Start of EXTRACT PROVIDED
Wool cards arrived in Europe during the later part of the 13th century, probably borrowed from the Islamic cotton industries in Spain or Sicily. Some historians argue that cards were being used as early as mid-11th century, but, according to Munro, it's unclear whether they refer to wool cards or fullers' cards, used to raise a nap on fulled cloth. Wool cards, as we know them, were quickly banned from use in many (not all) of the professional textile centres around Europe, at least for the production of high-quality cloth. In some places, carded wool was allowed in the weft yarn, but not for the warp (just like the use of the great wheel for spinning the thread). Later, in the 15th century, several of these bans were lifted, although many producers continued using only combed wool for their cloths. (Munro 2003, in The Cambridge History of Western Textiles).

This information is all about wool cards and their use in professional cloth production. But how widespread was the use of cards (and the great wheel, for that matter) among everyday spinners, who didn't spin for the big textile centres? When was the use of cards established in my native Sweden? Did we even use them here in medieval times?! I haven't managed to answer any of these questions. It doesn't help that in both English and German, the medieval word for cards/karden is also used for the teasel heads more commonly associated with raising the nap on fulled cloth. Some books (and about 10 million webpages) actually refer to teasels being used for carding wool, too, but I'm not entirely convinced. I've yet to see a reliable source, or someone who's actually carded a whole fleece with teasels. I have a suspicion that the strain of carding raw wool would be a bit too much for the teasels, but then again, I might be wrong.

(please prove me wrong! either with a good, solid reference or by a practical test. I have a bunch of teasel heads from Dipsacus sativus - the cultivated teasel that is used for finishing cloth - but no time to try them out myself at the moment...)

Anyway. The questions above, together with my general interest in trying things out, made me reach for my combs rather than my cards to prepare the very short Jaala wool. Here's the result.
End of EXTRACT PROVIDED
Start of EXTRACTED ENTRIES
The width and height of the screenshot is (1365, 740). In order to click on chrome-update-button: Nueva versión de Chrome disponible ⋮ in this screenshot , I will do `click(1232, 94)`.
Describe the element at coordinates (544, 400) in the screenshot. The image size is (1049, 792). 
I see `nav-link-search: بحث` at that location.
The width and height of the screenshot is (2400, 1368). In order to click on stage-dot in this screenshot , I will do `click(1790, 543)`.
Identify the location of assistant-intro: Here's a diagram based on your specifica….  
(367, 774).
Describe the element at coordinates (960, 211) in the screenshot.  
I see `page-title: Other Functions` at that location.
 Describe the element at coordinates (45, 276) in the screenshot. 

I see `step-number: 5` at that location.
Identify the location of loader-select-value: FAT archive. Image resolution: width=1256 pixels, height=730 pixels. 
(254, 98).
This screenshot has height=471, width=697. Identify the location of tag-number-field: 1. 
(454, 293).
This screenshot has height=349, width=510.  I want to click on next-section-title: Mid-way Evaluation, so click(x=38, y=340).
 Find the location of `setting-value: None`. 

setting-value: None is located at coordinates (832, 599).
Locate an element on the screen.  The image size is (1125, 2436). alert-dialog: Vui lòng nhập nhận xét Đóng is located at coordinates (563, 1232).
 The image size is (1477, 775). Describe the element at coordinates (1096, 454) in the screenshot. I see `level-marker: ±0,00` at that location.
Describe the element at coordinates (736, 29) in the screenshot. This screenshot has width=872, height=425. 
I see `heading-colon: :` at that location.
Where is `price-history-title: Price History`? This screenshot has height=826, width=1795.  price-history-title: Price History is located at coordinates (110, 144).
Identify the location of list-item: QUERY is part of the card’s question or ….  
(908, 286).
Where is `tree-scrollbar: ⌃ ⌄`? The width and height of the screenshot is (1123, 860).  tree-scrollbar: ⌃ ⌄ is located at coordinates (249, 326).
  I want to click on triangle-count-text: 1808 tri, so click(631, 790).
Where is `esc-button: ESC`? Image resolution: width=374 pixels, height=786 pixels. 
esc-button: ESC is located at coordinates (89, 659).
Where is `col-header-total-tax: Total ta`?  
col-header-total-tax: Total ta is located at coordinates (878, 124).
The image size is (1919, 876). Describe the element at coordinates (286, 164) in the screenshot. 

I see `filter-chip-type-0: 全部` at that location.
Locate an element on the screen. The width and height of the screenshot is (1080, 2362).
End of EXTRACTED ENTRIES
● **EXERCISES TO COMPLETE**:
**1.** In the passage on medieval wool cards, in which century were several of the bans on wool cards lifted?
**2.** Go on with the passage on medieval wool cards, starting after its final sentence.
The records are separate from the passage on medieval wool cards and have no connection to it.

● **EXERCISE ANSWERS**:
**1.** The 15th century.

**2.**
The short and slubby leftovers and the combed rolled-up fibres, ready to spin.
Almost half of the wool ended up in the leftover pile. The very fine fibres had a tendency to stick together and form slubs, but once I had combed through a batch, it was easy to remove the slubs before pulling the rest of the fibers off the combs. To compare, I carded a tiny bit of wool too, but it turned out much more slubby and uneven. Even with fibres this short, combing worked wonderfully. It would have been better if my combs had had finer and more closely-spaced tines to match the fibre quality, but on the whole I'm happy with the result. Spinning the combed rolags was quick and easy!

Most of the leftover fibres are only a couple of centimetres or less, so I will first draft them into a fluffy semi-thread by hand before taking them to the spindle. It makes the short and lumpy wool easier to handle, but it also takes a lot of time and I have several hours left before I'm finished. So, back to work, and a great big thank you! to Mervi for giving me the spinning blues... ;-)
A spindleful of blue, and the beginnings of the last batch.
Edit 2014-01-31: In the comments below, Panth of the In My Lady's Chamber-blog linked to two post about teasels and cards. Read them - they're well-written and well-researched and sheds some more light on the subject of wool preparation!
Teasels for carding - a myth? 

Teasels: a quick note

References:
Jenkins, David T. (red.). 2003. The Cambridge history of western textiles. 1. Cambridge: Cambridge Univ. Press.